There’s something reassuring about seeing an old-fashioned bronze handrail when you’re out and about. Bronze handrails, like the ones featured here, project a sense of class that’s difficult to replicate. It’s difficult to say exactly what it is about these handrails that’s so appealing – maybe it’s the way they invoke memories of a stylish bygone era, before the days of automatic doors and people talking on mobile phones. Maybe it’s the thought that when you went into a building that had bronze handrails outside, you were going somewhere you could trust – after all, they’d had enough thought to consider the safety of people coming in and out – but they were able to look good doing it.
So where did this elegant trend begin? And could it make a comeback in the future? Although the earliest versions of bronze alloys date back thousands of years, it wasn’t until the early 20th century that bronze began to take off as a construction material.
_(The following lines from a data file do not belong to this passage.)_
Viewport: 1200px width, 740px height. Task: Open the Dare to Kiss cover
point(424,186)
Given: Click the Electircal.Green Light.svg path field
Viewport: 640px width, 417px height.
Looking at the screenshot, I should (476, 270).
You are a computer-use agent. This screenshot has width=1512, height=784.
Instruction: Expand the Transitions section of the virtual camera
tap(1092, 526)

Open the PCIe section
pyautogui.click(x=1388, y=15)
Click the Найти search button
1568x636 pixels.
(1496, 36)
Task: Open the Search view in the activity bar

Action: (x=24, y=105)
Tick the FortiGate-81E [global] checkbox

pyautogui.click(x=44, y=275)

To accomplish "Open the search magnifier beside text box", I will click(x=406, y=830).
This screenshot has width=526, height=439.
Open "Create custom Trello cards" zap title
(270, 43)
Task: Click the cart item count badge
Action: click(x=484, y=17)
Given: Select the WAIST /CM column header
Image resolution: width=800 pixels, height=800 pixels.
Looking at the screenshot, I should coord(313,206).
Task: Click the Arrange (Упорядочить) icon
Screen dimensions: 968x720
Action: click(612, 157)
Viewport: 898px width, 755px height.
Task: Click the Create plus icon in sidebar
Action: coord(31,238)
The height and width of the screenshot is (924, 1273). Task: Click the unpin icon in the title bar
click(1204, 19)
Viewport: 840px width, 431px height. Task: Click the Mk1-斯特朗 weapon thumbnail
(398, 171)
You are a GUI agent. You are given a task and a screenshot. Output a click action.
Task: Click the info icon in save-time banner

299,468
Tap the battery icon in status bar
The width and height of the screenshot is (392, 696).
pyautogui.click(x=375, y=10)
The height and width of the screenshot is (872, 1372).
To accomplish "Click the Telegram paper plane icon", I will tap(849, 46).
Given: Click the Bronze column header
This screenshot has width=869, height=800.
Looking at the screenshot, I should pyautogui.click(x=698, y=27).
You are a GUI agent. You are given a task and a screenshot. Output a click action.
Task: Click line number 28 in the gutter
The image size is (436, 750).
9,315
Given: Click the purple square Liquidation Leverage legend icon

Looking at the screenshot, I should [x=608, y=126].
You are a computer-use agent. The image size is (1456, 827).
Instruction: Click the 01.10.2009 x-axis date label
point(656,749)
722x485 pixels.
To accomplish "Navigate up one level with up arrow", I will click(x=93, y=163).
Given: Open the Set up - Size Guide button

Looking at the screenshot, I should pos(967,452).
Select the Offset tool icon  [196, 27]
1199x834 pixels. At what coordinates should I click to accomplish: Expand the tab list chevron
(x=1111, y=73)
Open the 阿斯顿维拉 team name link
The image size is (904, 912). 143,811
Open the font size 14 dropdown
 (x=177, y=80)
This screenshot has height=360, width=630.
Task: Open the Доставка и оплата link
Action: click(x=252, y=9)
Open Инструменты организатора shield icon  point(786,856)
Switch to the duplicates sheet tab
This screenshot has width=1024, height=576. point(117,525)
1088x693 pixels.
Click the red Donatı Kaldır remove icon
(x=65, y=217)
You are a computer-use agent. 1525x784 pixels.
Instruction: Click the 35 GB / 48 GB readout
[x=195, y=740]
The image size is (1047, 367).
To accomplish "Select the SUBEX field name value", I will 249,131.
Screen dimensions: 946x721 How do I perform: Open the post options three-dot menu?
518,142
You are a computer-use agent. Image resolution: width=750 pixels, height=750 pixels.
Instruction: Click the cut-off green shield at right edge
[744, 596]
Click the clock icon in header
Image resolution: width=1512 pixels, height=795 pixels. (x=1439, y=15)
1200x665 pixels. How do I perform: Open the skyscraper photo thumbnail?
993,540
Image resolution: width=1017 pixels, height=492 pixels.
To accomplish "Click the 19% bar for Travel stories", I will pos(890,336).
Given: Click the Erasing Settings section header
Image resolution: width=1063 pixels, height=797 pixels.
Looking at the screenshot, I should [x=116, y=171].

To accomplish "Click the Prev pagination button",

From then, bronze handrails began to pop up across the United States as well as Great Britain.
Proprietors soon realised that giving this elegant feel to the front of their buildings improved their image in the minds of the public, who associated the look with a higher level of style and class and the handrails soon became all the rage for any establishment that wanted to be seen as more upmarket than its competitors.
So why is bronze not used as much now? As with many things, the answer probably lies with money. Businesses took advantage of cheaper materials that didn’t look as good but would save them money and therefore, iron became the choice when building metal railings or handrails, even though it was of inferior quality compared to bronze.
But is it coming back? Appearance counts for a lot in today’s world and although many have had to be very careful when it comes to spending due to the economic climate of the last few years, bronze does seem to be coming back into fashion as part of the wider hunger for all things retro. Also, a shiny bronze handrail or railing has more of a “new” feel to it, compared to an iron one that has been painted over.